House Passes Bill With Tax Patent Provision, Sends Back to Senate

June 23, 2011

On Thursday, by a vote of 304–117, the House of Representatives passed the America Invents Act (H.R. 1249), which includes a provision intended to stop the granting of patents for tax strategies. The bill would deem any “strategy for reducing, avoiding, or deferring tax liability” to be prior art, and therefore not patentable.

 

The House approved several amendments to the bill, and because it differs from the version passed by the Senate on March 8, it now must go back to the Senate for reconsideration.

 

The tax strategy provision, as passed, applies to “ any patent application that is pending on, or filed on or after” the date of enactment. Before passing the bill, the House defeated on a voice vote an amendment proposed by Rep. Jared Polis, D-Colo., that would have allowed pending tax patent applications to move forward and possibly be granted patent protection. A coalition including the AICPA sent a letter to the Speaker of the House, House Minority Leader, and chair and ranking member of the House Judiciary Committee on June 21 opposing the Polis amendment. The letter pointed out that the amendment “would allow up to 160+ additional tax strategy patents to be granted,” and that this “could potentially more than double” the number of tax strategy patents in existence.

 

H.R. 1249 defines “tax liability” broadly to mean liability for tax under federal, state, local and foreign law, and the provision would cover taxes imposed by any “statute, rule, regulation, or ordinance that levies, imposes, or assesses such tax liability.”

 

The bill excludes from its applicability any “method, apparatus, technology, computer program product, or system, that is used solely for preparing a tax or information return or other tax filing” or that is “used solely for financial management, to the extent that it is severable from any tax strategy or does not limit the use of any tax strategy by any taxpayer or tax advisor.”

 

Tax strategies have been patentable as a type of business method ever since the Federal Circuit Court of Appeals determined that business methods could be patented in State St. Bank & Trust v. Signature Fin. Group, 149 F.3d 1368 (Fed. Cir. 1998). Since then, the U.S. Patent and Trademark Office has granted approximately 140 patents on tax strategies.

 

The AICPA has for several years opposed the issuance of patents for tax strategies.
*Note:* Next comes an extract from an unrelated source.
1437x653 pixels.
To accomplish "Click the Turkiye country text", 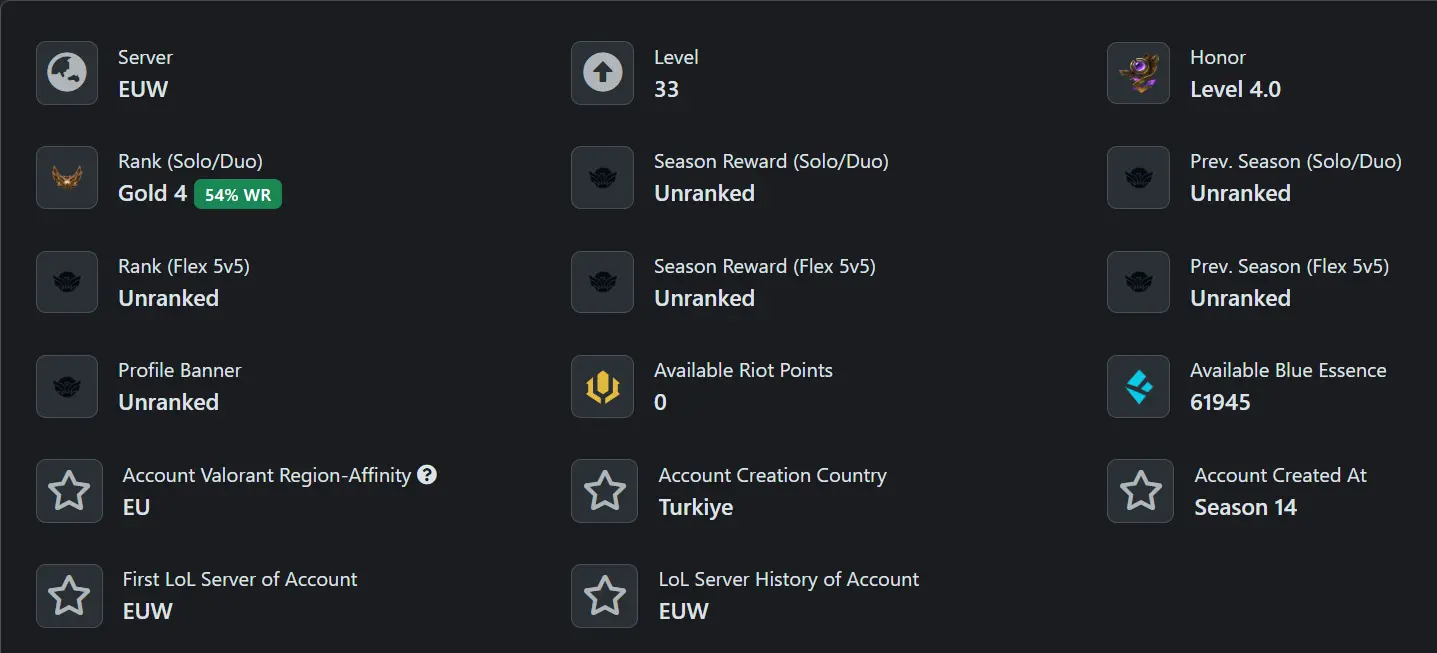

In letters to Congress and the IRS, the AICPA has expressed its concerns that allowing tax strategies to be patented:

 

·         Limits taxpayers’ ability to use fully tax law interpretations intended by Congress;

·         May cause some taxpayers to pay more tax than Congress intended or more than others similarly situated;

·         Complicates the provision of tax advice by professionals;

·         Hinders compliance by taxpayers;

·         Misleads taxpayers into believing that a patented strategy is valid under the tax law; and

·         Precludes tax professionals from challenging the validity of a patented strategy.